Date: 2008-06-04 11:56 am (UTC)
From: [identity profile] kissmeforlonger.livejournal.com
Never mind having a conversation like that (you are definitely right about Angel vs Spike btw) - you stood next to Antony Head on the train and you DIDN'T say anything?!

Date: 2008-06-04 12:43 pm (UTC)
ext_155698: clean girl (Default)
From: [identity profile] the-meanest-cat.livejournal.com
I know... I could kick myself! Am nursing a secret hope that he may be my new neighbour... perhaps he could move in with Nick Frost and swap notes about their sad groupie.

Date: 2008-06-04 02:30 pm (UTC)
From: [identity profile] steer.livejournal.com
Hold on, but your bloke is neither shy nor tweedy.

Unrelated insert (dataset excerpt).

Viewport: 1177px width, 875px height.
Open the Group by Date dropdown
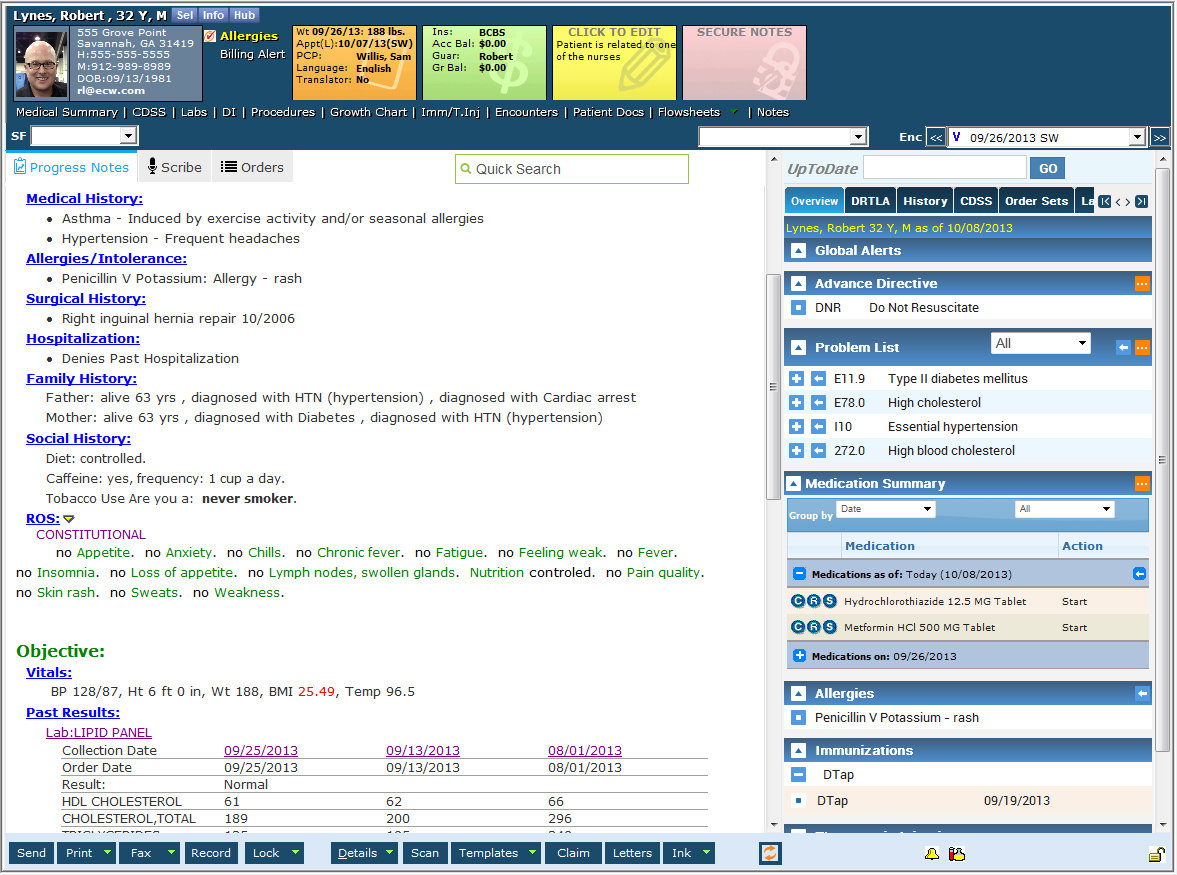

I couldn't really get excited about any of the female buffy characters because they're all supposed to be teenagers. I mean I know they're not teenagers NOW but there would be an element of child abuse about it.

Date: 2008-06-04 02:36 pm (UTC)
ext_155698: clean girl (Default)
From: [identity profile] the-meanest-cat.livejournal.com
Heh - you're right, he could not be less tweedy. But he does bake exceedingly good cakes.

Anyway what about Drusilla, isn't she about 100 years old? (Admittedly she's a little on the creepy side.)

Date: 2008-06-04 02:44 pm (UTC)
From: [identity profile] steer.livejournal.com
Well maybe she's 100 years old but she LOOKS like a squeaky clean US teen.

Date: 2008-06-04 02:57 pm (UTC)
ext_155698: clean girl (Default)
From: [identity profile] the-meanest-cat.livejournal.com
Ah... as one who bears a fleeting resemblance to Angel, I thought maybe you would enjoy a spot of corruption... but thinking about it, perhaps you prefer to be the corruptee :-)

It's certainly half the fun of shy, tweedy geeks from my point of view.

Date: 2008-06-05 10:59 am (UTC)
From: [identity profile] steer.livejournal.com
as one who bears a fleeting resemblance to Angel

Laugh... very very fleeting.

perhaps you prefer to be the corruptee

Heh... I think with all that corruption going on I prefer a nice cup of tea and a sit down.